Clinical relevance of RORγ positive and negative subsets of CD161+CD4+ T cells in primary Sjogren's syndrome

Objective. The relevance of the Th17 pathway in primary SS ( pSS) is unclear. Published studies have relied on restimulating circulating CD161 (+) T cells in vitro for quantitation of IL-17-producing cells. While CD161 marks all IL-17(+) T cells, it is also expressed by other Th subsets. The aim of this study was to directly analyse retinoic acid receptor - related orphan nuclear receptor ( ROR) - gamma expressing and non-expressing subsets of CD161(+) T cells to determine the relevance of the Th17 pathway in pSS. Methods. We quantitated the frequencies of both CD161(-) and ROR gamma-expressing T cells by comparative flow cytometry in peripheral blood mononuclear cells from a well-stratified cohort of pSS patients and control subjects. We also analysed the expression of antigen D-related HLA (HLA-DR) and CD161 in labial salivary glands from nine subjects undergoing a diagnostic biopsy. Results. While the frequencies of both ROR gamma (+) and RORg(-) subsets of CD161(+) CD4(+) T cells were increased in peripheral blood from pSS patients, the increase in the ROR gamma + subset positively correlated with humoral manifestations of the disease (anti-SSA/SSB autoantibodies and hypergammaglobulinaemia), but not with disease activity, and vice versa for the ROR gamma(-) subset. An increased frequency of HLA-DR+ CD161(+)CD4(+) T cells was observed in labial salivary gland biopsies from pSS patients, suggesting chronic activation of CD161(+)CD4(+) T cells in the target tissue of the disease. Conclusion.
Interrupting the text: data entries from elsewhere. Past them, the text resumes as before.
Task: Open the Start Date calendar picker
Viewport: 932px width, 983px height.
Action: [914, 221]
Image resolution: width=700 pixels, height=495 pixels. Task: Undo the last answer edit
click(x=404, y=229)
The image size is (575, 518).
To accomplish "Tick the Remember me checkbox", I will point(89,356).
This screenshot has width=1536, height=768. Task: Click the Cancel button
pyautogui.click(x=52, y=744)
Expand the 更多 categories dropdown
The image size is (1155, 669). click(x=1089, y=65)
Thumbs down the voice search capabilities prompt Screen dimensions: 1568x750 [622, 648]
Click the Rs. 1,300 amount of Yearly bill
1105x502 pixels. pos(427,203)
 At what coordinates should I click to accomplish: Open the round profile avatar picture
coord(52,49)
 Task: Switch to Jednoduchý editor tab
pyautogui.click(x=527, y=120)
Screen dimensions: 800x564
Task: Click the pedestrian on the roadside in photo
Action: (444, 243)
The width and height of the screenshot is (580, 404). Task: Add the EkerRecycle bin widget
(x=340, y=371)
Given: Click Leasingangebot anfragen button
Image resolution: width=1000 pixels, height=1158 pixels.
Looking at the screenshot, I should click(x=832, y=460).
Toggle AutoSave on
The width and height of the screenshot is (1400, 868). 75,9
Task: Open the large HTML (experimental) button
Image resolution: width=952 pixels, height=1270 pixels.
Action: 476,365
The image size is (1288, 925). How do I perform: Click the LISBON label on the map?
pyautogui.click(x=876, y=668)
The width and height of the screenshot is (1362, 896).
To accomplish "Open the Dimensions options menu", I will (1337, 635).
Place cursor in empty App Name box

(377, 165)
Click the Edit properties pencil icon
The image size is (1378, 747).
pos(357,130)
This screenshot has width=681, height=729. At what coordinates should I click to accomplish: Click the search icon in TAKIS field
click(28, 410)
In addition to pointing to CD161 as a marker of a pathogenic subset of CD4 (+) T cells in pSS patients, our data indicate that even though the ROR gamma(+)(Th17) CD161(+) subset might contribute to humoral manifestations of the disease, the RORg(-) (non-Th17) CD161(+) subset is the one associated with disease activity in pSS patients.